WASHINGTON (CNS) -- Although life in Iraq for Christians has stabilized since the routing of Islamic State from the country, their numbers are down from 2014, when the militant group began its insurgency, with their towns largely wrecked and infrastructure in shambles.
This was the assessment of panelists at a Nov. 28 roundtable in Washington sponsored by the Knights of Columbus in recognition of a week of "Solidarity in Suffering" declared by the U.S. Catholic Church that began Nov. 26 to raise awareness of the situation of persecuted Christians throughout the world.
Chaldean Archbishop Bashar Matti Warda of Irbil, Iraq, in the Kurdistan region in the country's north, said in 2014, when Islamic State made its first territorial gains, "we found ourselves suddenly caring for 15,000 Christian families, not including Yezidis," another religious minority native to the Ninevah Plains in the region. The Christians had fled from their homes further south in Iraq; the United States last year said the Islamic State's atrocities in the region constituted genocide.
"Now he is helping as many as possible move back to their homes," said Carl Anderson, supreme knight of the Knights of Columbus.
The United States last year said the Islamic State's atrocities in the region constituted genocide.
First will come immediate needs. Stephen Rasche, who is president of the Ninevah Reconstruction Committee and doubles as the Irbil Archdiocese's general counsel, said reconstruction work is like "triage."
Power and water are immediate needs, Rasche said. But first, Iraqi Christians need to move back to their homes to get those essentials restored. And, once there, they will need to find "work, economic sustenance," he added.
So far, the committee has received $2 million from Hungary to restore Christian areas, and is counting on another $4 million from the U.S. government and private sources. Reconstruction will have to take place on "a town-by-town basis," Rasche said. The Knights have raised $2 million in an initiative to rebuild Karamles, a predominately Christian town in Ninevah that was previously under Islamic State control.
Rasche added that Iraq had about 1.5 million Christians at the start of the U.S.-led war against Iraq in 2003. Now, that number has dipped to 300,000, while some estimates place it as low as 175,000.

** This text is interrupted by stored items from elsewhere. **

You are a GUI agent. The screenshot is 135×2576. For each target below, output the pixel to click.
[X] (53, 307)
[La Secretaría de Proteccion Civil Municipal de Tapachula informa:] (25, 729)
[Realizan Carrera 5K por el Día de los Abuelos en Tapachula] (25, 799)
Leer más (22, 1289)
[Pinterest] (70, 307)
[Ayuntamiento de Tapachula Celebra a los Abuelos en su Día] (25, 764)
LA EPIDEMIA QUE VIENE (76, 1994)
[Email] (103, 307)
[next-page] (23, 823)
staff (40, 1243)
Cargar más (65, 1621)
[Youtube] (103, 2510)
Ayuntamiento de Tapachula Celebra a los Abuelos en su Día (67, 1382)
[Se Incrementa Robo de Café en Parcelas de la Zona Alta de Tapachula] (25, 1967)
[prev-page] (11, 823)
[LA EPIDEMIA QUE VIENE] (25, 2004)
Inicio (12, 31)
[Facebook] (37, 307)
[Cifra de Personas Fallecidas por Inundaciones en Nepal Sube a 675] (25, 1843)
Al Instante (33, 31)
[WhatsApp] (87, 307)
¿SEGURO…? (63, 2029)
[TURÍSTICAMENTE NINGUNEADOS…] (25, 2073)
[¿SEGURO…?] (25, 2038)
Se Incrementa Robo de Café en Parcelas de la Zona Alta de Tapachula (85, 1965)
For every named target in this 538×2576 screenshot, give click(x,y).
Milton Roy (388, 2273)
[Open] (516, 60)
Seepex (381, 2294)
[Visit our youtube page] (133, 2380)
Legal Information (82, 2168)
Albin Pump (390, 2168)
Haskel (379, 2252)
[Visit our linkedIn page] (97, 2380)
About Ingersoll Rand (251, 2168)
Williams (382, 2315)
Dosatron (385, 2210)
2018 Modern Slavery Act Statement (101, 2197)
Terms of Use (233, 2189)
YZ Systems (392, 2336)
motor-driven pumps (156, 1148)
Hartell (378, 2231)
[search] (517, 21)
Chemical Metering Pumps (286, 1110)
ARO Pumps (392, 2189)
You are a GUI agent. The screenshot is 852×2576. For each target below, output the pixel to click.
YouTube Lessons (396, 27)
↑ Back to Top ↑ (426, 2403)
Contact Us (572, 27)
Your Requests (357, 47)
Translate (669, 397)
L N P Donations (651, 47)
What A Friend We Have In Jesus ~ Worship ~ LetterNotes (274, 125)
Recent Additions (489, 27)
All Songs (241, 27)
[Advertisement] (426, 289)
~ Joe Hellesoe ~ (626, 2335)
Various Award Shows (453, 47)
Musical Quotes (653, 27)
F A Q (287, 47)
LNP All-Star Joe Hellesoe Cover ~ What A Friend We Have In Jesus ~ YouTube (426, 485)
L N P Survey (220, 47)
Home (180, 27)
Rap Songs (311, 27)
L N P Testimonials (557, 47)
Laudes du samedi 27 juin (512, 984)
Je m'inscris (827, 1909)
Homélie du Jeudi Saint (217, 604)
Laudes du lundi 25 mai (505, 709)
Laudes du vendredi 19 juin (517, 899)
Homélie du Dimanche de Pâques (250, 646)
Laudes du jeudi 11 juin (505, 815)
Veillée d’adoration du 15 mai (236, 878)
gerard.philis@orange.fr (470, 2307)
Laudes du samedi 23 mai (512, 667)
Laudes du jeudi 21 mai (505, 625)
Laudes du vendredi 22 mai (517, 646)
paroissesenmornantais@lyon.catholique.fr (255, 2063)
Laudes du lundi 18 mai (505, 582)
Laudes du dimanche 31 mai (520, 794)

One overarching goal is "keeping peace in our villages," said Father Salar Kajo, a parish priest in Teleskof, Iraq. Father Kajo is credited with brokering a peace accord this fall between Iraqi government forces and the Peshmerga fighters of Kurdistan, which had recently declared its independence from Iraq but whose breakaway bid has met with a chilly reception by other nations.
Iraq had about 1.5 million Christians at the start of the U.S.-led war against Iraq in 2003. Now, that number has dipped to 300,000, while some estimates place it as low as 175,000.
"Knowing we are not forgotten gives us hope," said Archbishop Warda, who later added that prayer and continued conversation and outreach by Christians in the West will do much to improve the situation of Iraqi Christians.
Anderson mentioned a Pew Research Center report that said Christians are targeted in more countries than any other faith, and Pope Francis' comment that there are "more martyrs today than in Christianity's first centuries."
While aid is welcome, Rasche said, "the hour is well past midnight" for Iraqi Christians. Archbishop Warda concurred, saying that after three-and-a-half years of attacks by Islamic State, "we cannot afford" a fresh outbreak of violence, which could send Iraqi Christians fleeing their homeland for good.
Rasche said he does not want to see the Christian presence in Iraq shrink to a relative handful, "just caretakers of holy sites," he said.
Anderson said that, irrespective of legislation, nations need to reread Article 18 of the United Nations' Universal Declaration of Human Rights, which says: "Everyone has the right to freedom of thought, conscience and religion; this right includes freedom to change his religion or belief, and freedom, either alone or in community with others and in public or private, to manifest his religion or belief in teaching, practice, worship and observance."
"A community that has been there nearly 2,000 years -- 600 years before Islam -- has the right to stay in their own land," Anderson said.